Back to DrivenData | Blog

Visualization of solution

I made a small video with visualization of how my method works:

4 Likes

Congrats! How did you detect fish numbers?

I trained XGBoost classifier which predict for frame if it has fish or not. As features it uses info obtained from neural nets about current frame and about N previous frames and N next frames (N=7 for my final solution). Using these predictions I count fishes. Fill “no fish” gaps with closest fish number.

1 Like

Thi ZfTurbo,
thanks for the video and congratulations to place 2 :thumbsup:

I was wondering what features you predicted with the neural net which you feed into XGBoost?
just the probability of ether fish species and no fish at all?
also, how did you made the length measurement?

  1. I used predictions from each classification neural net (3 in total) as features for XGBoost. There were 8 classes (7 fish types + no fish) for each net. Also I used some features from segmentation net (UNET) like sum of probabilities and maximum probability for frame.
  2. For length I used width, height or diagonal of bounding box (I choose what to use based on boat id). Bounding box was obtained from UNET segmentation for current frame. I also trained XGboost model to predict length, but it had the same quality as my initial algorithm.

I am really curious :slight_smile:

What did you feed into the XGBoost for length prediction?

and also, I had a lot of problems with computation cost and memory size (mainly because of crapy hardware) so I had downconverted the images size quite a bit.
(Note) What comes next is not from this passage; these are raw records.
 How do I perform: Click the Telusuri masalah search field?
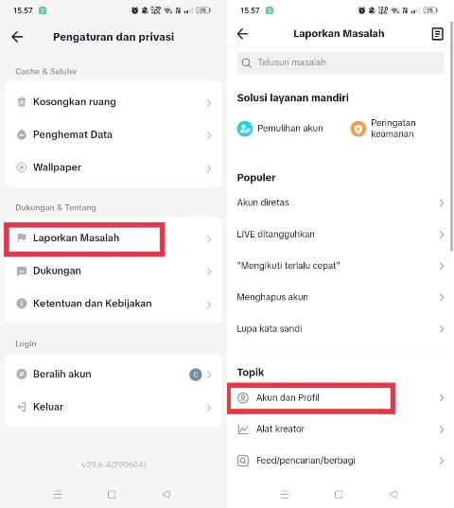point(341,62)
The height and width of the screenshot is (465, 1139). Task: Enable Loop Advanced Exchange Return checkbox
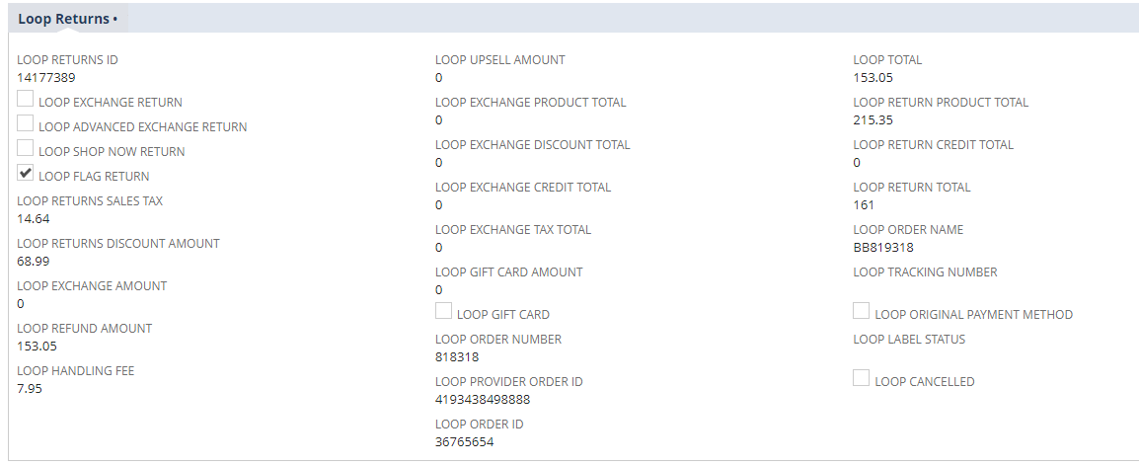point(26,123)
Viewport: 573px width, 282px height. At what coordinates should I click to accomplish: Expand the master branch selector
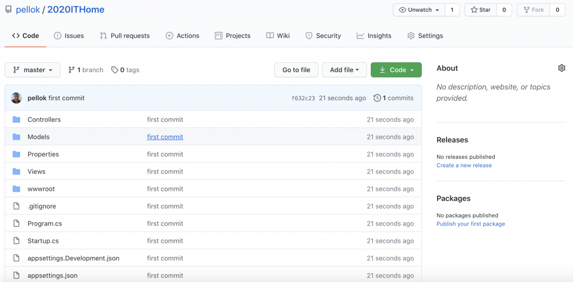(x=32, y=70)
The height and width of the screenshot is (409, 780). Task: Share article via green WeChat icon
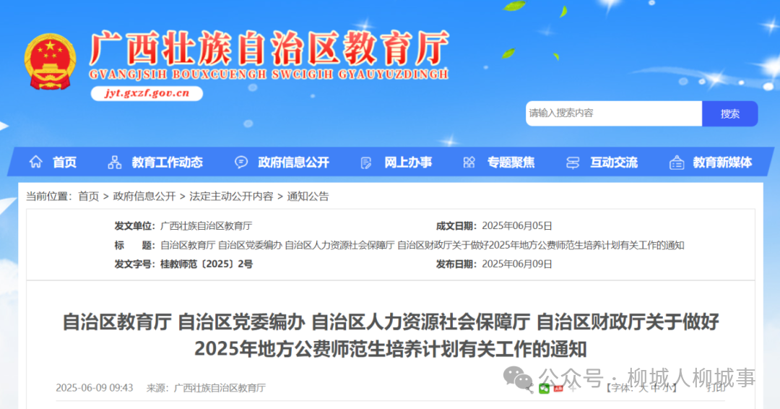coord(545,389)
To what size did you scale the images applied to the conv nets?
And may I ask what hardware you were using?

I am really curious :slight_smile:
What did you feed into the XGBoost for length prediction?
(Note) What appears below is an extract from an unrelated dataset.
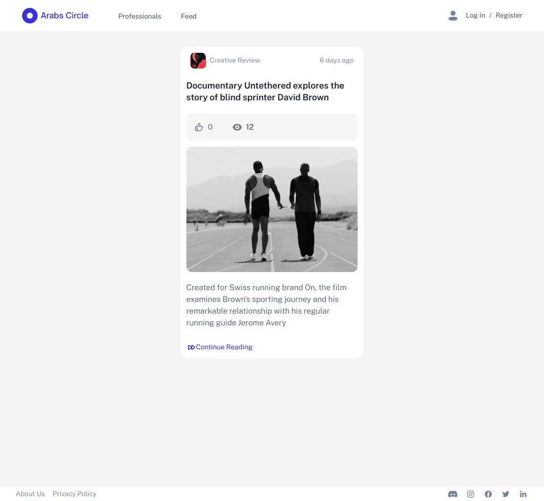Open the Discord link in footer

453,494
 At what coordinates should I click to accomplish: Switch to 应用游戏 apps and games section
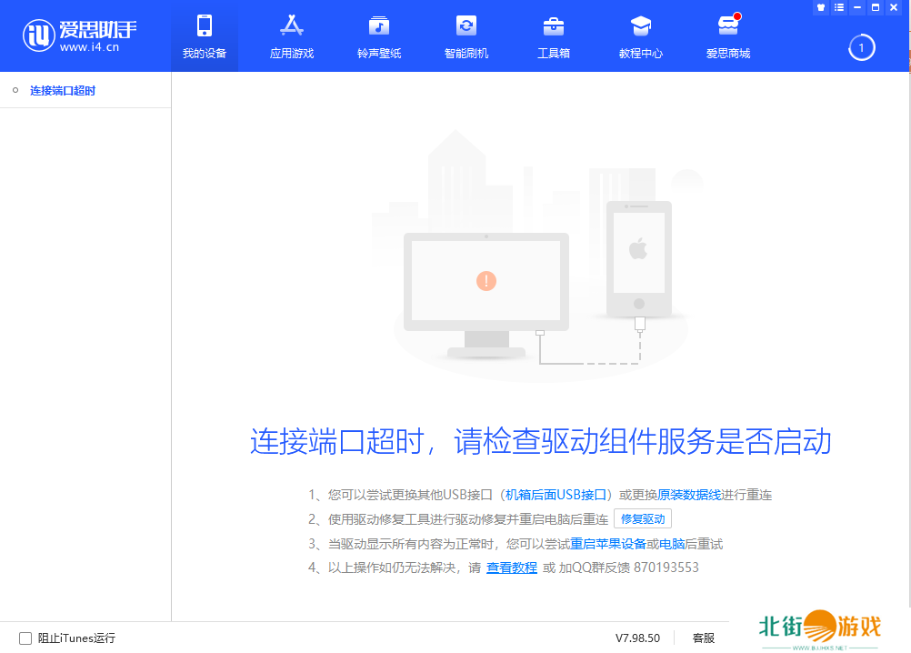point(291,36)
I fed “no fish” class from each classification neural net, length calculated by default method. All features added for current frame and some neighbour frames. I didn’t experiment much with it, but feels like I need to add more features from UNET classifier or length obtained from bboxes on different thresholds (I only used single threshold length).

and also, I had a lot of problems with computation cost and memory size (mainly because of crapy hardware) so I had downconverted the images size quite a bit. To what size did you scale the images applied to the conv nets?
And may I ask what hardware you were using?

I have several 1080Ti and 1080 GPUs available. I created my own version of UNET specially for this problem. It uses input of original size: 1280x720. For classification I used default input for pretrained neural nets, e.g. 224x224 (ResNet, DenseNet) and 299x299 (Inception). It’s ok since I fed small crops to them. I got crops from region of interest, which extracted with UNET.